MANAJEMEN
CEMBURU
Para staf yang kreatif |
Modal semangat
Ketika tulisan saya yang berjudul “GARA-GARA PAK
DIRJEN” muncul dalam Suara Pembaca Badilag.Net (9/11) serta pendapatkan
apresiasi dari Pak Dirjen dan banyak rekan-rekan pembaca, protes
yang pertama saya dengar justru dari staf di Pengadilan Agama Masohi sendiri.
Para staf yang terdiri dari orang-orang muda yang baru 2-3 tahun menjadi
pegawai
tadi berkata “Bapak kan sudah memimpin Pengadilan Agama Masohi dan
membawa Pengadilan Agama Masohi meraih juara I pengelolaan website di
Provinsi Maluku, tapi mengapa masih menulis tentang Pengadilan Agama Tual?
Pengadilan Agama Masohinya mana Pak?” Pertanyaan senada sebenarnya sudah pernah
diajukan kepada saya, ketika saya baru saja mempresentasikan hasil-hasil Rakernas
2011 September lalu. Mereka menanyakan, mengapa Pengadilan Agama Masohi bisa
kalah dari Pengadilan Agama Tual dan Pengadilan Agama Ambon dalam hal pelayanan
publik dan meja informasi. “Padahal,” kata
mereka, “Kita siap diuji wawasan yang terkait dengan tugas meja informasi dan
pengaduan berhadapan dengan Pengadilan Agama Ambon dan Tual!”
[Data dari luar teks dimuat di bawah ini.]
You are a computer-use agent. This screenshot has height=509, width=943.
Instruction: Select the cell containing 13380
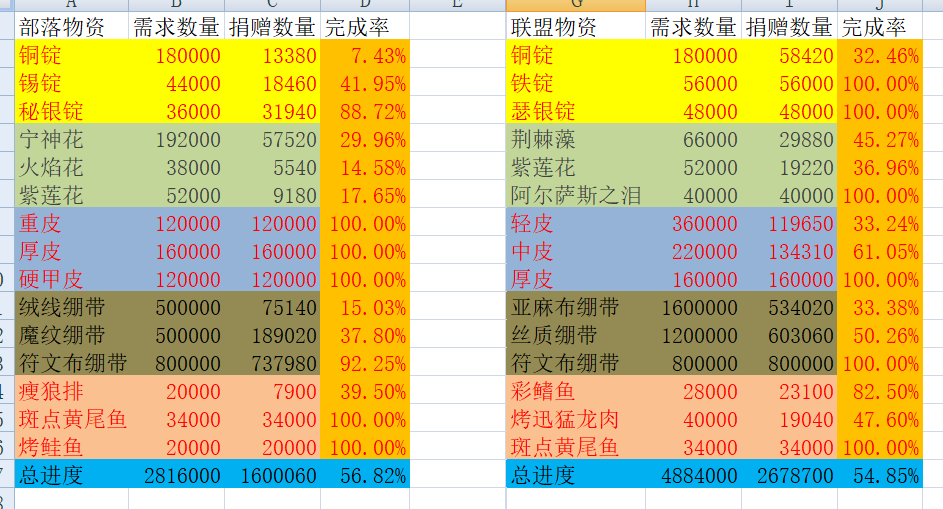(x=274, y=55)
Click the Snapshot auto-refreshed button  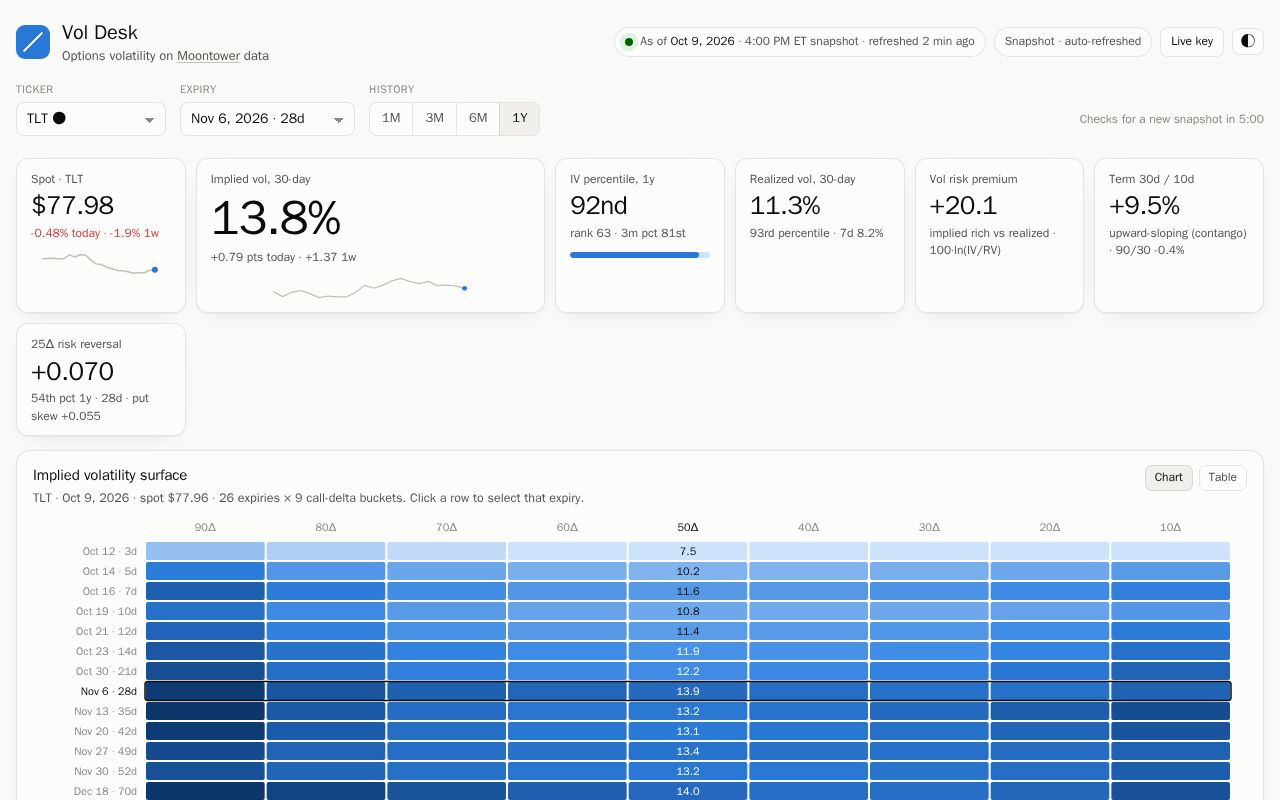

Saya tidak kaget mendengar pertanyaan dan protes
dari para staf saya tersebut, justru saya merasa bangga terhadap “kecemburuan” mereka dan menganggapnya sebagai cerminan semangat
menggelora yang tumbuh dari kepedulian dan kecintaan mereka terhadap Pengadilan
Agama Masohi. Mereka tidak rela jika ketuanya menjadi sebab Pengadilan Agama
Tual yang mereka anggap sebagai kompetitornya selama ini disebut-sebut dan
mendapatkan apresiasi lagi dari Pak Dirjen.
Tanpa mereka sadari, sebenarnya modal awal yang saya pergunakan untuk melakukan berbagai pembenahan di Pengadilan Agama Masohi hanyalah semangat dan kebersamaan yang mereka miliki. Saya teringat narasi sejarah singkat Kota Masohi yang dibacakan pada setiap peringatan Hari Ulang Tahun Kota Masohi tanggal 3 November. Ketika Bung Karno datang ke daerah ini tahun 1957 dan melihat betapa warga masyarakat begitu bersemangat, bergotong royong untuk membuka hutan dan mempersiapkan lahan untuk perumahan dan perkantoran, maka ketika itu beliau meresmikan sekaligus memberi nama daerah ini Masohi yang artinya gotong royong.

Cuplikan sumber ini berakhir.